By Dick Crews
The Cleveland Civil War Roundtable
Copyright © 2008, All Rights Reserved
Lincoln Memorial University must be in Illinois or Washington, D.C. or Kentucky, right? No, no, and no, Lincoln Memorial University is in one of the strongest of Confederate states, Tennessee.
Ah, but located where in Confederate state of Tennessee? Lincoln Memorial is in East Tennessee of course, and more specifically in the Cumberland Gap. The new $300 million dollar highway US 25E tunnel from Tennessee to Kentucky goes within a whisker of the campus of Lincoln Memorial University.
How did a college named after the leader of the enemy, Abraham Lincoln, get started in Tennessee? Several people were involved but the most recognizable to us Civil War buffs is Union General O.O. Howard. Howard remembered his commitment to fulfill Lincoln’s request in 1863 that after the war he build a great university in the gap for the people of the area.
The University received its charter from the State of Tennessee naturally on February 12, 1897. The college today (2019) prospers with about 4,700 students but Lincoln would be surprised to see his University of Illinois more than 10 times larger.
One of Lincoln’s biggest tactical errors in the Civil War was that he committed thousands of men and material to take and, more important, hold the Cumberland Gap.
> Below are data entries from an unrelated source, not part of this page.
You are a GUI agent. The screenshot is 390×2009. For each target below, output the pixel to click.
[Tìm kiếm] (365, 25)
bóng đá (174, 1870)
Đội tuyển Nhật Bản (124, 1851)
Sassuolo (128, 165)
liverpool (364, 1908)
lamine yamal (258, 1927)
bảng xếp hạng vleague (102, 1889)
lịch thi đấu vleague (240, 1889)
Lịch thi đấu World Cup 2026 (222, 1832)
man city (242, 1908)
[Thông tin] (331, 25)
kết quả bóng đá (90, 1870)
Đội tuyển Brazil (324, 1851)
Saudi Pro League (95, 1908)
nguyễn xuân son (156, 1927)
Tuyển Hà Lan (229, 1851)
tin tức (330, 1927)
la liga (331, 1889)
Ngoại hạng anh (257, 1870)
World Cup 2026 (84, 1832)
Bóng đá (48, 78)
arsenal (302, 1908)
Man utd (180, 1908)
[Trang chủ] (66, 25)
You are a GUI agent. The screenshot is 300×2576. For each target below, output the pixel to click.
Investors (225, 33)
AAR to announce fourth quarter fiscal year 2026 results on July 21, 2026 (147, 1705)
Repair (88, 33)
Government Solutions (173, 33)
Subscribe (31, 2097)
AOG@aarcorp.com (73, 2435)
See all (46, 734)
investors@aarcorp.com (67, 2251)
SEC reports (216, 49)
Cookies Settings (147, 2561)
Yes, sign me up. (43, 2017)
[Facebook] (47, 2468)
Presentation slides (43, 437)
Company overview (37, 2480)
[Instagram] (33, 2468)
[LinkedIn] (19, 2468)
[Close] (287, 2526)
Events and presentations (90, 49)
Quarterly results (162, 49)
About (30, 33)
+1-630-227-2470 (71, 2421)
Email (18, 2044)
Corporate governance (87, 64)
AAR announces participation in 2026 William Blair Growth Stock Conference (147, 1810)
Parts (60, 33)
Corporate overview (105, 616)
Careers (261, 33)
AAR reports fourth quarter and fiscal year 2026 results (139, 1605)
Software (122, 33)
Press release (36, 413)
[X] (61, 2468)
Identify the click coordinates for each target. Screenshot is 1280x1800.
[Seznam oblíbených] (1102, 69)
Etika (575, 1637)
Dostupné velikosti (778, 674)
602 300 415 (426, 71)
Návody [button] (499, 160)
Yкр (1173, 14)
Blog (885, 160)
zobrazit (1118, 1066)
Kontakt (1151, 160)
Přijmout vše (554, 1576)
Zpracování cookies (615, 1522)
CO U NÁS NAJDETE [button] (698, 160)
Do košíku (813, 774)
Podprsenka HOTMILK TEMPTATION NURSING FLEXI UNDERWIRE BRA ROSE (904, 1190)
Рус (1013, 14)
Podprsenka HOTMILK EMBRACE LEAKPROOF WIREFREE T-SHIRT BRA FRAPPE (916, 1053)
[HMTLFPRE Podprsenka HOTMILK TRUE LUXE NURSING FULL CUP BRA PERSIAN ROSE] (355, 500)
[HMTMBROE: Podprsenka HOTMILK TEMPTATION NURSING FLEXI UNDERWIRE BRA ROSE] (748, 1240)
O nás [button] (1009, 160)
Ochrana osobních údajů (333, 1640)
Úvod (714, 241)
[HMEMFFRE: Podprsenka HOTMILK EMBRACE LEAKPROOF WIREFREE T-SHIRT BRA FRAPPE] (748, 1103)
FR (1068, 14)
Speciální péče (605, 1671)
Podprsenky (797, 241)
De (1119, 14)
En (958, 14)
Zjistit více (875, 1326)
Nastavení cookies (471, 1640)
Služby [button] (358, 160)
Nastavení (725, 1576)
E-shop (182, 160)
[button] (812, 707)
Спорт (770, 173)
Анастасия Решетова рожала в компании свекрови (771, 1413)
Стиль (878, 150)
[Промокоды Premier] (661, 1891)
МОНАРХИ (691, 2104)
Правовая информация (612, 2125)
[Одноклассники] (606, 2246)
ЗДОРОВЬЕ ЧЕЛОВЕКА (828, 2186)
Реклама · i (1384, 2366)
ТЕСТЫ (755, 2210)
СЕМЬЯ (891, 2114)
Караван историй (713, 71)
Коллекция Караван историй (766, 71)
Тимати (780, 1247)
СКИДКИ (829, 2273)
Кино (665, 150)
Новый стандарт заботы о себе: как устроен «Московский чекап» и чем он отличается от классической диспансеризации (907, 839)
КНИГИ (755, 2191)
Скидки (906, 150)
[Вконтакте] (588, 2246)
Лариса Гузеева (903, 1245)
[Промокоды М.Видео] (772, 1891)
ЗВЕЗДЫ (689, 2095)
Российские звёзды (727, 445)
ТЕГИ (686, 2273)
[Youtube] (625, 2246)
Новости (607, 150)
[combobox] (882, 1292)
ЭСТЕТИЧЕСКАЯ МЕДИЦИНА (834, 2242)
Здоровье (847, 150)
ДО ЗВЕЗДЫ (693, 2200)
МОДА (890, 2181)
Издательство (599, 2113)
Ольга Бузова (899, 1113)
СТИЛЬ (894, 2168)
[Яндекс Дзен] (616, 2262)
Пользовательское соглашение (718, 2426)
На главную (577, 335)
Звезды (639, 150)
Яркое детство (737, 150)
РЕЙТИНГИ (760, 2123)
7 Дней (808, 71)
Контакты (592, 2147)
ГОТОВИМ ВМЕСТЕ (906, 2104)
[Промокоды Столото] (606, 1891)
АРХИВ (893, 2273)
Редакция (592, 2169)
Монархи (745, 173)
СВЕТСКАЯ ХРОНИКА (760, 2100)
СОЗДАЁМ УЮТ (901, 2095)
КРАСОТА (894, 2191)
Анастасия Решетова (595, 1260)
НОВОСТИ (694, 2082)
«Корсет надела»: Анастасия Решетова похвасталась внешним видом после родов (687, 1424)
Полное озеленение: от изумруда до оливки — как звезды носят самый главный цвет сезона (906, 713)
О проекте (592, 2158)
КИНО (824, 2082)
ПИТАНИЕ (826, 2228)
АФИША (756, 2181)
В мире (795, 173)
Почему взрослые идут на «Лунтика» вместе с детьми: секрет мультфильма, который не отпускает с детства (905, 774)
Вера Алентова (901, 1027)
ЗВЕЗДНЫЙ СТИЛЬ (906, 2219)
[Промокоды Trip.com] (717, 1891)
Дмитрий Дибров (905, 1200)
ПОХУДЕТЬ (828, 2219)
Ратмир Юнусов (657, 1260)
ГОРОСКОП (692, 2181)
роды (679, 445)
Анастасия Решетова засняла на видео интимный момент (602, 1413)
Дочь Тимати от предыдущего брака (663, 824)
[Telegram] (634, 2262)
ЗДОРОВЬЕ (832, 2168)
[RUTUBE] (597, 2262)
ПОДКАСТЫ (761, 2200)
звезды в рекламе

He thought you could not win the war without controlling the Gap.
At the beginning of the War, he sent telegram after telegram telling Kentucky commanding General William T. Sherman to take and occupy the Gap. Sherman asked field General George Thomas to do it. Thomas said he had green troops and no supplies to do the job.
After four months of inactivity, the Confederates made the first move. They marched 3,000 men into the Gap and dug in. Lincoln was furious. He made Sherman’s life so miserable that Sherman gave up his Kentucky command and went home to Ohio very depressed.
Lincoln thought he had a big break three months later when the 3,000 Confederate troops, for no apparent reason, pulled out of the Gap and returned to Knoxville. It was now a year into the War and with Sherman not blocking Lincoln’s fury, George Thomas had to act. He took 5,000 men into the Gap and dug in. At first, Thomas was surprised that the Confederates did not attack. However, after three weeks he understood why the Confederates had left. The enemy became food and supplies. The mountain roads were but twisting ruts, not roads that could support thousands of troops. After a heavy rain, supplies might not arrive for two weeks.
Thomas finally got the War Department to let his troops cover the flank of Buell’s invasion of Tennessee and marched his troops off to Nashville.
In the spring of 1863, Ambrose Burnside came through the Gap with his Ninth Corps (which included Cleveland units). He did not stop but proceeded to Knoxville. Yes, this same Ninth Corps that had such a hard time taking the bridge at Antietam Creek in 1862. This would prove to be the only large troop movement through the Cumberland Gap during the Civil War.
During the balance of the War, both Confederate and Union troops occupied the Cumberland Gap for short periods. At the end of the war in 1865, a few hundred colored Union troops occupied the clearly militarily worthless Gap. By then, Lincoln and the War Department had learned that new technologies, such as railroads and steam-powered ships, had made the Cumberland Gap useless.